>>>>

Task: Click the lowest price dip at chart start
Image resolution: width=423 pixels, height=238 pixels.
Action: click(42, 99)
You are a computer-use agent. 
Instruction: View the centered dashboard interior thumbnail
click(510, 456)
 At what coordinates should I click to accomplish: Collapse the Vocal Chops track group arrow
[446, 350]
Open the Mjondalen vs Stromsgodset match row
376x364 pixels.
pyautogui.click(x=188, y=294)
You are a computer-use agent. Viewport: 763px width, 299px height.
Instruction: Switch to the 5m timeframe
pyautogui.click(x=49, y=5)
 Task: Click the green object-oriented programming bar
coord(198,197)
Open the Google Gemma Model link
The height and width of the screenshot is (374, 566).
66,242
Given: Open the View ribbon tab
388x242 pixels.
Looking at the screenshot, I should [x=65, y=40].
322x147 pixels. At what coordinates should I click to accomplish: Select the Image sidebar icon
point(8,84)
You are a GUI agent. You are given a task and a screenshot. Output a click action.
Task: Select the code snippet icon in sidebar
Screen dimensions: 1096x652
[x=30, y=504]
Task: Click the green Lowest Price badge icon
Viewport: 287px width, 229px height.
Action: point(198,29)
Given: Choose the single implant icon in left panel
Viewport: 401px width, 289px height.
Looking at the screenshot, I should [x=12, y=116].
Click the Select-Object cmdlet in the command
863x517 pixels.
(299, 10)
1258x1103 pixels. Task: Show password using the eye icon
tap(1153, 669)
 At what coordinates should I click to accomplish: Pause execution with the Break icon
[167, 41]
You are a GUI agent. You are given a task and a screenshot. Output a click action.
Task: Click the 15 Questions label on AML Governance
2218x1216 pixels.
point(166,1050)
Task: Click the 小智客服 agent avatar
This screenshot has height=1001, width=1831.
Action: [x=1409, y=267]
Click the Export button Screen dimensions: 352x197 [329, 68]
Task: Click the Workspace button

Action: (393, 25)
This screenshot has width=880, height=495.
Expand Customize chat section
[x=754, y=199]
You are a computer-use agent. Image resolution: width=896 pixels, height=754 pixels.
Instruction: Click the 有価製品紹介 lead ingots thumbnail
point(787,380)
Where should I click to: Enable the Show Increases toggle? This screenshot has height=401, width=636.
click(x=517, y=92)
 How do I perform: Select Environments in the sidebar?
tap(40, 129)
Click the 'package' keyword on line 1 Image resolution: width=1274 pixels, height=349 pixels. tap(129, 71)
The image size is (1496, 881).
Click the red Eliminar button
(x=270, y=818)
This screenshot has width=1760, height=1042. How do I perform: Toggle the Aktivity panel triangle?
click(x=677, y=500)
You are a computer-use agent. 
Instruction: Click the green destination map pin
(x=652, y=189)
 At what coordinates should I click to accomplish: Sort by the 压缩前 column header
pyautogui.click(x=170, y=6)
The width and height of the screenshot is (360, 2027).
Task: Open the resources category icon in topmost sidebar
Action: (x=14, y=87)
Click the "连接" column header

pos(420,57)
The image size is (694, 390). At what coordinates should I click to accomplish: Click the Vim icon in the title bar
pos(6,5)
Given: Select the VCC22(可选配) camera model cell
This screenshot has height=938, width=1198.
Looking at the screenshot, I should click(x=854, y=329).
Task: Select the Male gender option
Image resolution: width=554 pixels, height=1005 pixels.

<<<<

Rewrite all the records above, putting "Goal" wherever "Instruction" appears and leaving everything else as it is.

### The output
Task: Click the lowest price dip at chart start
Image resolution: width=423 pixels, height=238 pixels.
Action: click(42, 99)
You are a computer-use agent. 
Goal: View the centered dashboard interior thumbnail
click(510, 456)
 At what coordinates should I click to accomplish: Collapse the Vocal Chops track group arrow
[446, 350]
Open the Mjondalen vs Stromsgodset match row
376x364 pixels.
pyautogui.click(x=188, y=294)
You are a computer-use agent. Viewport: 763px width, 299px height.
Goal: Switch to the 5m timeframe
pyautogui.click(x=49, y=5)
 Task: Click the green object-oriented programming bar
coord(198,197)
Open the Google Gemma Model link
The height and width of the screenshot is (374, 566).
66,242
Given: Open the View ribbon tab
388x242 pixels.
Looking at the screenshot, I should [x=65, y=40].
322x147 pixels. At what coordinates should I click to accomplish: Select the Image sidebar icon
point(8,84)
You are a GUI agent. You are given a task and a screenshot. Output a click action.
Task: Select the code snippet icon in sidebar
Screen dimensions: 1096x652
[x=30, y=504]
Task: Click the green Lowest Price badge icon
Viewport: 287px width, 229px height.
Action: point(198,29)
Given: Choose the single implant icon in left panel
Viewport: 401px width, 289px height.
Looking at the screenshot, I should [x=12, y=116].
Click the Select-Object cmdlet in the command
863x517 pixels.
(299, 10)
1258x1103 pixels. Task: Show password using the eye icon
tap(1153, 669)
 At what coordinates should I click to accomplish: Pause execution with the Break icon
[167, 41]
You are a GUI agent. You are given a task and a screenshot. Output a click action.
Task: Click the 15 Questions label on AML Governance
2218x1216 pixels.
point(166,1050)
Task: Click the 小智客服 agent avatar
This screenshot has height=1001, width=1831.
Action: [x=1409, y=267]
Click the Export button Screen dimensions: 352x197 [329, 68]
Task: Click the Workspace button

Action: (393, 25)
This screenshot has width=880, height=495.
Expand Customize chat section
[x=754, y=199]
You are a computer-use agent. Image resolution: width=896 pixels, height=754 pixels.
Goal: Click the 有価製品紹介 lead ingots thumbnail
point(787,380)
Where should I click to: Enable the Show Increases toggle? This screenshot has height=401, width=636.
click(x=517, y=92)
 How do I perform: Select Environments in the sidebar?
tap(40, 129)
Click the 'package' keyword on line 1 Image resolution: width=1274 pixels, height=349 pixels. tap(129, 71)
The image size is (1496, 881).
Click the red Eliminar button
(x=270, y=818)
This screenshot has width=1760, height=1042. How do I perform: Toggle the Aktivity panel triangle?
click(x=677, y=500)
You are a computer-use agent. 
Goal: Click the green destination map pin
(x=652, y=189)
 At what coordinates should I click to accomplish: Sort by the 压缩前 column header
pyautogui.click(x=170, y=6)
The width and height of the screenshot is (360, 2027).
Task: Open the resources category icon in topmost sidebar
Action: (x=14, y=87)
Click the "连接" column header

pos(420,57)
The image size is (694, 390). At what coordinates should I click to accomplish: Click the Vim icon in the title bar
pos(6,5)
Given: Select the VCC22(可选配) camera model cell
This screenshot has height=938, width=1198.
Looking at the screenshot, I should click(x=854, y=329).
Task: Select the Male gender option
Image resolution: width=554 pixels, height=1005 pixels.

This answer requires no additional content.